大阪で目撃した独特のガチ中華
もともと大阪でガチ中華の店が多数出店されているのは、難波から日本橋にかけてで、特に道頓堀の北側にある宗右衛門町通り周辺だった。ところが、ここ数年、集中地区が東へと移っているようだ。それは堺筋の東側の島之内界隈で、コロナ禍頃からガチ中華の店が急増している。島之内界隈で特徴的なのは、東京の池袋や上野でも見られるが、一棟にガチ中華の店が大半を占める飲食ビルがいくつもあることだ。おそらくビルごと中国の人の所有となっているのではないかと思われる。
また、今回数カ月ぶりに訪れたが、同じ場所に以前と違う店があり、短期間で業態が変わっているケースがいくつもあったこと。東京でもそうだが、とにかく回転が早い。以前こうなる理由について書いたが、彼らは新しい店を始めても、ダメだと思ったら、半年もしないうちに断念して業態変更することをいとわないのだ。中国の現地風の色合いが濃い、食堂風のこぢんまりした店が多いことも特徴だ。たとえば、「牡丹園 老北京炸醤麺」(大阪市中央区島之内2-11-13)という北京のご当地麺の専門店がそうだ。
炸醤麺は、日本でもおなじみの汁なし肉ミソかけ麺(ジャージャー麺)のことだ。
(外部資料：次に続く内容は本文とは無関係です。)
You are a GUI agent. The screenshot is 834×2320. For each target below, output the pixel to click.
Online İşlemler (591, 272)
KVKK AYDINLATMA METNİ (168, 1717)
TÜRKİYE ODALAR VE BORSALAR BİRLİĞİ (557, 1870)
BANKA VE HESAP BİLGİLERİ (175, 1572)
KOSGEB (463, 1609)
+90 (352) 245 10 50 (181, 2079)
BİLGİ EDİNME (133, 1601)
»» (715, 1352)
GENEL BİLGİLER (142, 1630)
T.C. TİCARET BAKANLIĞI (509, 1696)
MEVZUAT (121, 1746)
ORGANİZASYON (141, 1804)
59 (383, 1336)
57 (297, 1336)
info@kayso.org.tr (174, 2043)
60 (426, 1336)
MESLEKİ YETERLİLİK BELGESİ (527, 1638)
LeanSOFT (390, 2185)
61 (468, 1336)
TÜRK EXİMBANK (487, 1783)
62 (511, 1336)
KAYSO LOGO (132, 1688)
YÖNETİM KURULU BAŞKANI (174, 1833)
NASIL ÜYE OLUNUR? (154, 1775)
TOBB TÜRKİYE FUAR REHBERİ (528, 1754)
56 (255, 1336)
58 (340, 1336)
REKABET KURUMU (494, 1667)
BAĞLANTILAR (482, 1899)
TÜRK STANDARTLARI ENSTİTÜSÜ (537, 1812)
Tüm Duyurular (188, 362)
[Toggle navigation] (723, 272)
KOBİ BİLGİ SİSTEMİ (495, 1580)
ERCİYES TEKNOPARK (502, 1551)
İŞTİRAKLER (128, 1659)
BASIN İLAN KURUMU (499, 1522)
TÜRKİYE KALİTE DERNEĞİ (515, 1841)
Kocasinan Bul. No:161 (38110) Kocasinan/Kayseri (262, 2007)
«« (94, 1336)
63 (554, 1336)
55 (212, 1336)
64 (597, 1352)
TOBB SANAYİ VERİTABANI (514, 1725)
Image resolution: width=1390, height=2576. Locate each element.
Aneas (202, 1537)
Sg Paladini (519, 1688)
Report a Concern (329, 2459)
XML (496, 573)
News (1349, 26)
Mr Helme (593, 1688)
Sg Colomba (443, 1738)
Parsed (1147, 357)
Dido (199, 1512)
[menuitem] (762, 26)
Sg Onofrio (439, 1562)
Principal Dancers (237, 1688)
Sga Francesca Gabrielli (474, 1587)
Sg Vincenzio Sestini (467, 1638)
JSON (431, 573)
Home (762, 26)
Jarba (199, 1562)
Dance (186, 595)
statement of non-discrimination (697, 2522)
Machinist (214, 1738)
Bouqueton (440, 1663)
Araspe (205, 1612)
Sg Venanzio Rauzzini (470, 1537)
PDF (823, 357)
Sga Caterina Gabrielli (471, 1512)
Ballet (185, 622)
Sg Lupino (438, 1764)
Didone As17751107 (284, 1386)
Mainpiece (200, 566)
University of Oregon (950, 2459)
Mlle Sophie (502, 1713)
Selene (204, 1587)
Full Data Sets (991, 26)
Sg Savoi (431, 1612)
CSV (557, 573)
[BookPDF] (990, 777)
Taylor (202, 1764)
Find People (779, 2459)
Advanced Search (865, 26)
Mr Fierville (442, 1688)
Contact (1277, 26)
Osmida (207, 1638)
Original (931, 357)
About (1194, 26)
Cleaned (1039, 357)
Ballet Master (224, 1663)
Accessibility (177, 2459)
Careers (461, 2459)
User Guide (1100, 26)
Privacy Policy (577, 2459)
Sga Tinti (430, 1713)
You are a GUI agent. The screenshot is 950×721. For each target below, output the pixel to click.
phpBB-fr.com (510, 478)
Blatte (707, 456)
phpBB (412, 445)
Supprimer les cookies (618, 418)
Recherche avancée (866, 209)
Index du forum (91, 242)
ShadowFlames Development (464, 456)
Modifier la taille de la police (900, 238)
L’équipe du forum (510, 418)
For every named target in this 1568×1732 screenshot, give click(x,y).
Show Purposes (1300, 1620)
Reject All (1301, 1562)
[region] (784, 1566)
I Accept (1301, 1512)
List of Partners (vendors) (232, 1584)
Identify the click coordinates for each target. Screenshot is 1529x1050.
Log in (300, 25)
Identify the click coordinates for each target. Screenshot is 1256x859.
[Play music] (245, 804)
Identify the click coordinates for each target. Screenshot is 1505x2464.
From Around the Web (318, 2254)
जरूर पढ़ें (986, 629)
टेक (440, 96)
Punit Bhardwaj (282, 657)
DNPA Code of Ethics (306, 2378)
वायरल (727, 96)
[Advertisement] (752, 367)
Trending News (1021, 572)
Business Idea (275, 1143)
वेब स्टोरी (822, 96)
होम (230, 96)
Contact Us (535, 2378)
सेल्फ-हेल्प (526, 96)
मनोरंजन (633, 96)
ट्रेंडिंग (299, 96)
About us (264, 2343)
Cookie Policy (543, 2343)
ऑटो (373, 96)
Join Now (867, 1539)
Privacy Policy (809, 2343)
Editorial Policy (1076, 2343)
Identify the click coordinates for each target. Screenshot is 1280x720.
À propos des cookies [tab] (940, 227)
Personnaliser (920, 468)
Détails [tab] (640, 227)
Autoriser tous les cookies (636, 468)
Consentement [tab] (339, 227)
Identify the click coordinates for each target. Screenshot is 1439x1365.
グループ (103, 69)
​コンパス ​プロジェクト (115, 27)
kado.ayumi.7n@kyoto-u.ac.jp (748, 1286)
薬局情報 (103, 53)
これが韓国に行くと、甘くて真っ黒な肉ミソがかかっているチャジャンミョンになるが、この店では北京で食べたのと同様、具材と麺が皿に分けられ、醤(ジャン)が別の小皿にのっていた。
その醤はとてもしょっぱくて、正直あまり身体によくなさそうな強い塩加減が特徴の、まさに北京の炸醤麺だった。それにしても、炸醤麺をほぼ唯一の看板メニューとしている店が日本でやっていけるのだろうかといぶかしく思ってしまった。話を聞くと、同店は北京から来た調理人の男性と遼寧省盤錦出身の女性が切り盛りしていた。その女性は日本語が上手で、実は本業は別の仕事なのだが、この店を手伝っているのだそうだ。
この店がオープンしたのは1年ほど前のこと。まさに中国経済の低迷から海外に活動の場を移す「新移民」である“潤”店主のケースであることがわかるのだ。
「安徽牛肉板面」(大阪市中央区島之内2-10-9)という超レアなご当地麺屋もあった。筆者も初めて見る中国安徽省の醤油スープの幅平麺で、話を聞くと、オーナーは安徽省ではなく、山東省の出身だった。
「なぜこの店を始めたのか」と尋ねると「このあたりは中国人の店が多く、競争が激しいので、まだ誰もやっていない料理をやりたかった」からだそうで、日本でこの麺を出す唯一の店だという。これらの店は、どう考えても日本人客を対象とは考えていないことがわかる。
島之内は難波と比べると、比較的静かなエリアで、住宅街とまでは言えないかもしれないが、少なくとも繁華街ではない。ところが、これまで述べたとおり、中国のローカルなガチ中華が多数出店されているほか、中国人経営と思われる免税店やホテル、民泊物件などが多く見られる。
これらいわゆるインバウンドビジネスは、2010年代以降、彼らのメイン事業でもあり、そのかたわらで飲食店を営んでいるというのが実態だろう。中国人というのは、飲食をどうしてもやってみたい人たちなのだ。
その意味では、東京ではあまり見かけないケースとして、明らかに外国人客向けホテルの地下にガチ中華の店がテナントで入っているのを何軒か見つけた。これらもおそらく中国系だろう。